▶ ABOUT THIS TASK: Return the lines below that contain "each".

▶ PROVIDED ENTRIES:

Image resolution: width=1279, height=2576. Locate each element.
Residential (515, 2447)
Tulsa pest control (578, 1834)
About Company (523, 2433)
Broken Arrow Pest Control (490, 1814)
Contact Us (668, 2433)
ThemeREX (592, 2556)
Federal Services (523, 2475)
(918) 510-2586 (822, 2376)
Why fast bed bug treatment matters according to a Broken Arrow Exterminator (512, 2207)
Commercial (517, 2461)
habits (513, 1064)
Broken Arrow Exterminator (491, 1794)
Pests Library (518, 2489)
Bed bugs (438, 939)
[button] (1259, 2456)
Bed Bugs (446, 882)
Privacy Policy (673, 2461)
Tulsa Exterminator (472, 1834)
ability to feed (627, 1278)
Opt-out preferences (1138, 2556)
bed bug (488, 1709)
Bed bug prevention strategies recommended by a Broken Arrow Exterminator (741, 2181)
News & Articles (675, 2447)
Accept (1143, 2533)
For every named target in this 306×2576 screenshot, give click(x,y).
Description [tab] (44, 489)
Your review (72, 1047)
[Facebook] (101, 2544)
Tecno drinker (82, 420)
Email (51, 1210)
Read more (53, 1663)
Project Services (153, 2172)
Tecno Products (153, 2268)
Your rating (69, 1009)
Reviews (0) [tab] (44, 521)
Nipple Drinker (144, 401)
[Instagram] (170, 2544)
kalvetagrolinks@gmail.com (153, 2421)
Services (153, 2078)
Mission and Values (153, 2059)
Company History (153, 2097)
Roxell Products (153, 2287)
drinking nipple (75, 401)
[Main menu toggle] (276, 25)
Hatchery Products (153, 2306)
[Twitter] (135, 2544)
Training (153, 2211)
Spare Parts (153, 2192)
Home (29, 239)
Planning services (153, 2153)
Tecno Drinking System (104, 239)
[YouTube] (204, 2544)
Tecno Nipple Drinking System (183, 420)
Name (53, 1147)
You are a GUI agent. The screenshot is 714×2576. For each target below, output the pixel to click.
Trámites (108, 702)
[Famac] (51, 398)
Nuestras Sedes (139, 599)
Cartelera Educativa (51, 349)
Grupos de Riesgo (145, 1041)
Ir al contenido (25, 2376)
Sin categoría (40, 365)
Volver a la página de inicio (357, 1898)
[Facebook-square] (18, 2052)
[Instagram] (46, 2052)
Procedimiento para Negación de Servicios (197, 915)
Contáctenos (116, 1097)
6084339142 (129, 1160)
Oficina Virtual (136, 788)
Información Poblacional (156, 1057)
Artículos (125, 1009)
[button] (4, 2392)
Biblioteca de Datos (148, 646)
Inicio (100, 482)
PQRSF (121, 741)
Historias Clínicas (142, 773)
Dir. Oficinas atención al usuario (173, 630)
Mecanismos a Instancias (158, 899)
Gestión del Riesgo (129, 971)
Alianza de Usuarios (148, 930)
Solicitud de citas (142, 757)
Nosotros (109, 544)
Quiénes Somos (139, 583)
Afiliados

▶ RESULT:
Image resolution: width=1279, height=2576. Locate each element.
You are a GUI agent. The screenshot is 714×2576. For each target below, output the pixel to click.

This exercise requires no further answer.